Parameter	Test 1 (Fully Vegetated)	Test 2 (Stem Removed)	Key Change
Axial Velocity (E3)	+6.5% near bed, +15% at mid-height	+8% near bed, no secondary peak	Loss of inflexion point
Transverse Velocity (G3)	15× increase at mid-height	50% reduction	Smoother profile
Radial Velocity	Two distinct peaks	Single peak near bed	Reduced vertical mixing
Near Bed Turbulence Intensity (TIu′)	8× baseline	+25% at X	Flow acceleration
Mid-Vegetation TIu′	15× baseline	−40% at G3	Vortex disruption
Above Canopy TIu′	Baseline levels	Faster recovery	Reduced obstructions
Peak RSS Location	At 2/3 vegetation height (E3, G3)	Near bed at X; no mid-height peak at G3	Loss of secondary turbulence (50% ↓ at G3)
RSS Magnitude	E3: Strong peak (15× baseline)	X: +20% near bed; G3: 40% reduction	Shifted energy to near-bed region
Flow Recovery	Gradual above vegetation	Faster stabilisation above canopy	Reduced obstruction effects
Sweep Events (Q4)	Dual peaks at E3 (sigma shape)	Single peak at X (+35%); none at G3	Loss of vortex-driven secondary sweeps
Ejection Events (Q2)	Pronounced at 2/3 height (G3)	Reduced intensity at G3 (30% ↓)	Weakened upward momentum transport
Outward Interactions (Q1)	Peak at 2/3 height (G3)	Delayed peak at G4; 40% ↓ at G3	Disrupted lateral energy redistribution
Inward Interactions (Q3)	Enhanced near bed	Subdued at G3	Reduced downward low-momentum flow

.

5. Conclusions

This study provides a comprehensive analysis of the hydrodynamic effects of submerged rigid vegetation and the impact of removing a single vegetation stem from a uniform array. The results reveal that fully vegetated regions exhibit pronounced turbulence, with distinct peaks in velocity profiles, turbulence intensity, and Reynolds shear stress at two-thirds of the vegetation height due to wake vortices and flow separation around stems. These findings underscore the critical role of vegetation in generating and sustaining turbulence within aquatic systems.
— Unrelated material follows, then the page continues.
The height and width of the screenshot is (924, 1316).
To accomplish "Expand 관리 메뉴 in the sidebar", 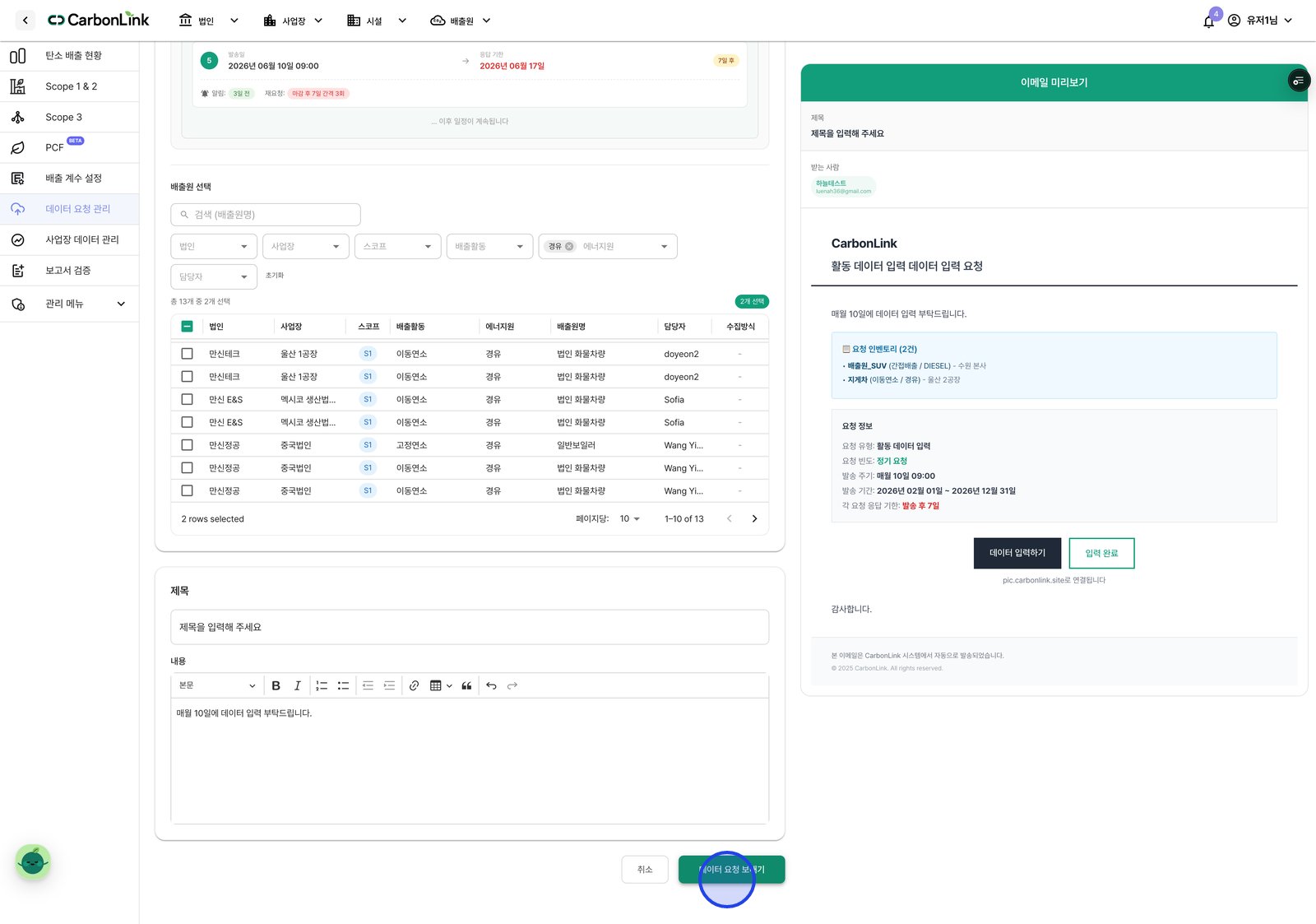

The removal of a single vegetation stem introduced significant changes to the flow structure. At the void, Reynolds shear stress and turbulent intensity increased near the bed, reflecting the acceleration of flow through the unobstructed space, with axial velocity increasing by 8% near the bed and turbulence intensity rising by 25%. However, the absence of vegetation led to diminished vortex generation and turbulence coherence, particularly at mid-vegetation heights. For instance, turbulence intensity decreased by 40% at mid-vegetation height (G3) and Reynolds shear stress dropped by 40% at the same location, resulting in smoother flow dynamics and reduced energy redistribution. Inter-vegetation regions displayed minimal changes, while far-field points exhibited attenuated turbulence profiles, highlighting the cascading effects of the vegetation gap. Above the vegetation, the flow demonstrated remarkable recovery, aligning with pre-vegetation conditions and illustrating the resilience of the system to structural irregularities. These findings offer valuable insights for several practical applications in environmental and engineering contexts. For river restoration schemes, understanding how strategic vegetation spacing influences flow patterns enables better habitat design while maintaining desired hydraulic characteristics. In flood risk management, the observed turbulence modifications provide guidance for optimising vegetation configurations in floodplains and engineered channels. The study particularly demonstrates how relatively minor adjustments to vegetation density can substantially affect flow hydrodynamics, providing practical knowledge for reconciling ecological and engineering requirements in watercourse management. Furthermore, the quantitative results establish a foundation for more accurate modelling of partially vegetated flows in both natural and artificial waterways.